Loads of stuff this week from conservative intellectuals on the future of the Republican Party. This all begins with the essay in Commentary by Peter Wehner and Michael Gerson, which is pretty good and offers a five-point plan:
1. Care about the middle and working classes in economic terms.
2. Embrace immigrants.
3. Embrace the common good (hey, watch it, bubs!)
4. Be, ah, more nimble on social issues.
5. Embrace science "where approrpiate." (!)
Ross Douthat has been responding to this, and Yuval Levin, and several others. But the GOP's problem isn't just policy per se.
The elected officials--in Washington, at least; there are a few exceptions, and I do mean a few only, around the state capitals--are mad as hatters. The base is consumed with rage at the people it thinks are ruining America. This is the GOP's problem. It's not about policy. It's about the emotional DNA that governs the party. Any to-do list that doesn't start with "stop listening to Rush Limbaugh" is misidentifying the problem.
It's a fine conversation these fellows are having, but they might as well be having it in one of those little waiting areas of a car wash. No one in office is listening to them. As my friend Rich Yeselson has observed, there has probably never been, in the history of intellectual and political classes (with the former existing to support the latter), an intellectual class more resolutely ignored by its political class.

···

* _Exercise objective_:
Extract the full text of the post on conservative intellectuals and the future of the Republican Party, copying every word and line without changes.

···

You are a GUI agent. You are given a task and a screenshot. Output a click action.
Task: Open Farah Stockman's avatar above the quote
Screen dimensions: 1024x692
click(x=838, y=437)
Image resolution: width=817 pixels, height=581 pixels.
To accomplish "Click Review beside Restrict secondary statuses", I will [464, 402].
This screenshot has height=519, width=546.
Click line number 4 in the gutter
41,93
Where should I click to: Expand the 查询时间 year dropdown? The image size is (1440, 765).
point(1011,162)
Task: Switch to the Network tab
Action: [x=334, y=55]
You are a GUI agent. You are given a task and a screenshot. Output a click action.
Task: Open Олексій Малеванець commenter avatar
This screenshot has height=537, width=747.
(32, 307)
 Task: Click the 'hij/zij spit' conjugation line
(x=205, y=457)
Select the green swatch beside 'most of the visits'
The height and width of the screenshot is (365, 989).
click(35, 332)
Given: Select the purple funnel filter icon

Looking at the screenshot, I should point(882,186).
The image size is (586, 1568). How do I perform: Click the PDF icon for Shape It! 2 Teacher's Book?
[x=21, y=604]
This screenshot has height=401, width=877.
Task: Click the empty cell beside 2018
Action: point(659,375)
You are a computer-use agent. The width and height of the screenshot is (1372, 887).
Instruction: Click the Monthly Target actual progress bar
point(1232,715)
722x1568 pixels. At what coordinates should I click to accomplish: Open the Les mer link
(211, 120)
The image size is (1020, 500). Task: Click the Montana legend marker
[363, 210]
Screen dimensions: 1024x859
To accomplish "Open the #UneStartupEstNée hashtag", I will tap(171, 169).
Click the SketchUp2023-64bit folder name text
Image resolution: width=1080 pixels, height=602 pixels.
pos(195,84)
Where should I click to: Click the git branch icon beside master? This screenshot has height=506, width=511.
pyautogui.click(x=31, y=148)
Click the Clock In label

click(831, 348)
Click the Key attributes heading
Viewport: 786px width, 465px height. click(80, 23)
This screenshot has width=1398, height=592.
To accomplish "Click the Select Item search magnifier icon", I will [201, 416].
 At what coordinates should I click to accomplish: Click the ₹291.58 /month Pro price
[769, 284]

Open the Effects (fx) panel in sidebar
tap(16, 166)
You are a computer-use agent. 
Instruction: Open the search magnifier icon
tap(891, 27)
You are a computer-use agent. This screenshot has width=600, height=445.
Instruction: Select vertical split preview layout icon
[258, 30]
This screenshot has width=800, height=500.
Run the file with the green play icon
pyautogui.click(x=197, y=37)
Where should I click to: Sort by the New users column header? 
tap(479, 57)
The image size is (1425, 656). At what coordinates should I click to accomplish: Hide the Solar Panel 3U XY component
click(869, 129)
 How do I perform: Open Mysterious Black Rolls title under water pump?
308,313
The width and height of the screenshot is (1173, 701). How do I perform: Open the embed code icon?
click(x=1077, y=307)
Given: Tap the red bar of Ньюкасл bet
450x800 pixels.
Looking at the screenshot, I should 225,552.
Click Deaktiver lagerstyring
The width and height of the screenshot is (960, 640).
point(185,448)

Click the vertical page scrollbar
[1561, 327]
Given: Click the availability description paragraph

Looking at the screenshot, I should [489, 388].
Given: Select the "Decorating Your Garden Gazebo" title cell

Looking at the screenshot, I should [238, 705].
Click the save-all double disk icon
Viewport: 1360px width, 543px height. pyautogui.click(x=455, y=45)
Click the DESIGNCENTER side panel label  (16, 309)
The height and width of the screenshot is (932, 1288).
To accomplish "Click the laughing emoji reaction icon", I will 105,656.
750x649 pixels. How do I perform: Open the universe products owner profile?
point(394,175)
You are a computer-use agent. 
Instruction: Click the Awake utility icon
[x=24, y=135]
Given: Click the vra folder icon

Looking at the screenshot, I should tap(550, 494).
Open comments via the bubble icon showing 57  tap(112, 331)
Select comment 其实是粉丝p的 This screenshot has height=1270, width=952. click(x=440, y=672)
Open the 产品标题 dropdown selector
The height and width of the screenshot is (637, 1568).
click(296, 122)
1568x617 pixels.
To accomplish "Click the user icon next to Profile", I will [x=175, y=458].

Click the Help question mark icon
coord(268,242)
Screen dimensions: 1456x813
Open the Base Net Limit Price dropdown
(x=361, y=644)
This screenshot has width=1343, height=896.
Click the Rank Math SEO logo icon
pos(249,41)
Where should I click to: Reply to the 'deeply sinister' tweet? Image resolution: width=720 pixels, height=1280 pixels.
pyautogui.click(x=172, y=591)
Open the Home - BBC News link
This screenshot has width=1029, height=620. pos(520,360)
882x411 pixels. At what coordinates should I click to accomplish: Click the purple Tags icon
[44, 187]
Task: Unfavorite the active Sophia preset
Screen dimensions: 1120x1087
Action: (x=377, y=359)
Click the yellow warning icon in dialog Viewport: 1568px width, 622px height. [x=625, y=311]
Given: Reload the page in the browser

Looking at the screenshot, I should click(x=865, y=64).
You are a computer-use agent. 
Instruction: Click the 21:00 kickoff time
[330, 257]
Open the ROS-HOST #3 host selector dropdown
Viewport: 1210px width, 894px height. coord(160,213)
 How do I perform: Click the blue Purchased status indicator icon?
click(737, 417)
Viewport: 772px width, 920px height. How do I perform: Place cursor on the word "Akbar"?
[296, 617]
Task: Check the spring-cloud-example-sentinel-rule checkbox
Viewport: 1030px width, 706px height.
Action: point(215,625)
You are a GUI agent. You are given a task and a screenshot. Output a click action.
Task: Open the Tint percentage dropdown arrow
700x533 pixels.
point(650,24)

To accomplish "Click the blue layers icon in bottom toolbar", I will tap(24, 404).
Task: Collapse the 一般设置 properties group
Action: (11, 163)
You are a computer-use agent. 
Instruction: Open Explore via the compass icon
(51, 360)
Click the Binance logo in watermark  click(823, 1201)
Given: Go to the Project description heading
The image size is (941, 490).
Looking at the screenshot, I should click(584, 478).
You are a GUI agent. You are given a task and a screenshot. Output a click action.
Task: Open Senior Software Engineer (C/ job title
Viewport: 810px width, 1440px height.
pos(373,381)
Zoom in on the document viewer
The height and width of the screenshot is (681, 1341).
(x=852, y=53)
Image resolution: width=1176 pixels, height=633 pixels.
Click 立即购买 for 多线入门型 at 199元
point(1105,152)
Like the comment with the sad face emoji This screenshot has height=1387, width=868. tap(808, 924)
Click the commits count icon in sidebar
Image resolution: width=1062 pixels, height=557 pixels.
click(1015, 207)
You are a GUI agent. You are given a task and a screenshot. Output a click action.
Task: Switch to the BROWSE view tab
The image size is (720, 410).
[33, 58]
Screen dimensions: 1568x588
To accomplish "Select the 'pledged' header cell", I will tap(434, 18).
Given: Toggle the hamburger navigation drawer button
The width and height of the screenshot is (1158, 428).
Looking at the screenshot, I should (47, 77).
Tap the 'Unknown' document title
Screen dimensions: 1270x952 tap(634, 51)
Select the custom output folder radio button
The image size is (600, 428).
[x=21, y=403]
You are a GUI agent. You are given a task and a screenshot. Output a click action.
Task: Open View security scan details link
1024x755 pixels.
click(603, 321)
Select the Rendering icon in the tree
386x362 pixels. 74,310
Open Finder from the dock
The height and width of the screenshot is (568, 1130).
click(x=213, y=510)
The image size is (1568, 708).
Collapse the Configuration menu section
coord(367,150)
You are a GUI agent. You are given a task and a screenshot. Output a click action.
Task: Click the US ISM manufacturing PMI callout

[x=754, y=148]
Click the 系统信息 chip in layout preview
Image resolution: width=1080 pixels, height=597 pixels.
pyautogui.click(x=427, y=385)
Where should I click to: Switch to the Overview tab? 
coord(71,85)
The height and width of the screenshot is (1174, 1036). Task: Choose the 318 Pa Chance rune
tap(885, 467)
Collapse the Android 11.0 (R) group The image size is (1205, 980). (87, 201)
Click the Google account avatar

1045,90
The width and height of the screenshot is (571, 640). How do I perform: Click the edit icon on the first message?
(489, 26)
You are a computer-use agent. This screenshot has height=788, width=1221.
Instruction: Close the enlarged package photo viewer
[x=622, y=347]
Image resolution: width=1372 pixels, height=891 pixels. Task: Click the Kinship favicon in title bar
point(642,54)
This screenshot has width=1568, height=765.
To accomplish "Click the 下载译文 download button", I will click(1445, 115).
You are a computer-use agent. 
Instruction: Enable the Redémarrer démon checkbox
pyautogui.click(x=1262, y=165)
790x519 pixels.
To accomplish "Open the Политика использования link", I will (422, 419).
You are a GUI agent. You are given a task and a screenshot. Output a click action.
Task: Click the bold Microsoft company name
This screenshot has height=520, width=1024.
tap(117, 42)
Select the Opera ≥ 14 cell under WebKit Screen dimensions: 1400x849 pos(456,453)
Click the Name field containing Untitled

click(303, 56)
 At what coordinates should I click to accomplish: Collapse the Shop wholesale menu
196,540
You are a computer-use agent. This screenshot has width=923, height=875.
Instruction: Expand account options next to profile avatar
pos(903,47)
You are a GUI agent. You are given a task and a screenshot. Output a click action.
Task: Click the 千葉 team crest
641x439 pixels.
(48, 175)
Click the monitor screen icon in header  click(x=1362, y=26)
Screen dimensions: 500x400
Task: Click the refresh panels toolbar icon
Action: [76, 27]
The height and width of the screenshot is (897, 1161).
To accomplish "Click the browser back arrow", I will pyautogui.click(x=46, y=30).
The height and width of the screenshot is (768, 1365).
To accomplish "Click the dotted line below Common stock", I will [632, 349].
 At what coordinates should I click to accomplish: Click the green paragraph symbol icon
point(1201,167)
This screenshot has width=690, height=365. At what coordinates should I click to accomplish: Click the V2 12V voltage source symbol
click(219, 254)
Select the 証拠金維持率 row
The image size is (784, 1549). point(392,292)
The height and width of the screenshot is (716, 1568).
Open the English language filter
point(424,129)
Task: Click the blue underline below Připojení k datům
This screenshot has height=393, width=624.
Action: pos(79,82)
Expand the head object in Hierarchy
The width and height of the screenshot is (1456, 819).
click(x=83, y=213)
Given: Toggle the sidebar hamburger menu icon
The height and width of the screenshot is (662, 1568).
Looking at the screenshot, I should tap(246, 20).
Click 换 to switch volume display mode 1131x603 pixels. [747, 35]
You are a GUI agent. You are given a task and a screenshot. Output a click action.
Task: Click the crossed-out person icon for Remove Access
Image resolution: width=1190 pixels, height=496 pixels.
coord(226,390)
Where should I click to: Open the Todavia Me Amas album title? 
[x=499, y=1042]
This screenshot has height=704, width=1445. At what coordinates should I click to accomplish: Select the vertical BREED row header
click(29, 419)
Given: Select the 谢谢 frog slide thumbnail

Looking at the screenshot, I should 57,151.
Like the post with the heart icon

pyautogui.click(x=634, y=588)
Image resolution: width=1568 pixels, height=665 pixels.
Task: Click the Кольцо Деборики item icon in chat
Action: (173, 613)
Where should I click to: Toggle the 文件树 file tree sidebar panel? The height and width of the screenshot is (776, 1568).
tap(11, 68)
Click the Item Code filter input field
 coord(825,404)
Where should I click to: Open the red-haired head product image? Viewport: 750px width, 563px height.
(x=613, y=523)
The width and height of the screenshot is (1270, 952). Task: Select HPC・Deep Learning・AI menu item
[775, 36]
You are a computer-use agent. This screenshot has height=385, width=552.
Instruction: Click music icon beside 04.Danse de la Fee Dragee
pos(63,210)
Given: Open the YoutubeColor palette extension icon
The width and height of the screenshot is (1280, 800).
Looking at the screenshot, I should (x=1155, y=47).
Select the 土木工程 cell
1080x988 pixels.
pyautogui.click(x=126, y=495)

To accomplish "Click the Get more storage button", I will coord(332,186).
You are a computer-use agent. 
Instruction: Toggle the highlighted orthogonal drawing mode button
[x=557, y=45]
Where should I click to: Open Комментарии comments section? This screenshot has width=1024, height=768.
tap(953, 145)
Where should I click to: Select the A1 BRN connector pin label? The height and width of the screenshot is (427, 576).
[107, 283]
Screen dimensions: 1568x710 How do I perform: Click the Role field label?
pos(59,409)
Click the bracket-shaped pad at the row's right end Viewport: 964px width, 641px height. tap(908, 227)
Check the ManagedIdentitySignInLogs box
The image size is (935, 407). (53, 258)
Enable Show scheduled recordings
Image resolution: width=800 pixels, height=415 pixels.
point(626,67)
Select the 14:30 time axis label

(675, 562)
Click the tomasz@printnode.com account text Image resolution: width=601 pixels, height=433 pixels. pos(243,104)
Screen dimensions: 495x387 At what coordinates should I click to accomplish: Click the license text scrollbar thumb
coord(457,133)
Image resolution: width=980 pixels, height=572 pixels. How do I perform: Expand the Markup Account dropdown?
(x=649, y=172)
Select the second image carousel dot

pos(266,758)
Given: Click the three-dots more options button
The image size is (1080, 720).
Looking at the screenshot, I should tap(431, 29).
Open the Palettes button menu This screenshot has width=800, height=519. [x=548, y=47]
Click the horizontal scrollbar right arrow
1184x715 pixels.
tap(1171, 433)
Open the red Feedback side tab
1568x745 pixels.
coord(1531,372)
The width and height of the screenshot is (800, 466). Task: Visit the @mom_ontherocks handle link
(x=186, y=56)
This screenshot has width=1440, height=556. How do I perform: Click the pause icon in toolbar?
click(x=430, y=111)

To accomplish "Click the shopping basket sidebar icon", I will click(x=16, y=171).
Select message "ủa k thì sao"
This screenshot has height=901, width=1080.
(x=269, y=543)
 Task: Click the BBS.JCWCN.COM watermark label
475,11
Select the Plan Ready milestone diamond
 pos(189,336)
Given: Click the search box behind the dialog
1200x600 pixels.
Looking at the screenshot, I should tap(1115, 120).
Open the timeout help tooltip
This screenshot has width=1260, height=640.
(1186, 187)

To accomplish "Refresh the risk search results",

···

* _Worked solution_:
Loads of stuff this week from conservative intellectuals on the future of the Republican Party. This all begins with the essay in Commentary by Peter Wehner and Michael Gerson, which is pretty good and offers a five-point plan:
1. Care about the middle and working classes in economic terms.
2. Embrace immigrants.
3. Embrace the common good (hey, watch it, bubs!)
4. Be, ah, more nimble on social issues.
5. Embrace science "where approrpiate." (!)
Ross Douthat has been responding to this, and Yuval Levin, and several others. But the GOP's problem isn't just policy per se.
The elected officials--in Washington, at least; there are a few exceptions, and I do mean a few only, around the state capitals--are mad as hatters. The base is consumed with rage at the people it thinks are ruining America. This is the GOP's problem. It's not about policy. It's about the emotional DNA that governs the party. Any to-do list that doesn't start with "stop listening to Rush Limbaugh" is misidentifying the problem.
It's a fine conversation these fellows are having, but they might as well be having it in one of those little waiting areas of a car wash. No one in office is listening to them. As my friend Rich Yeselson has observed, there has probably never been, in the history of intellectual and political classes (with the former existing to support the latter), an intellectual class more resolutely ignored by its political class.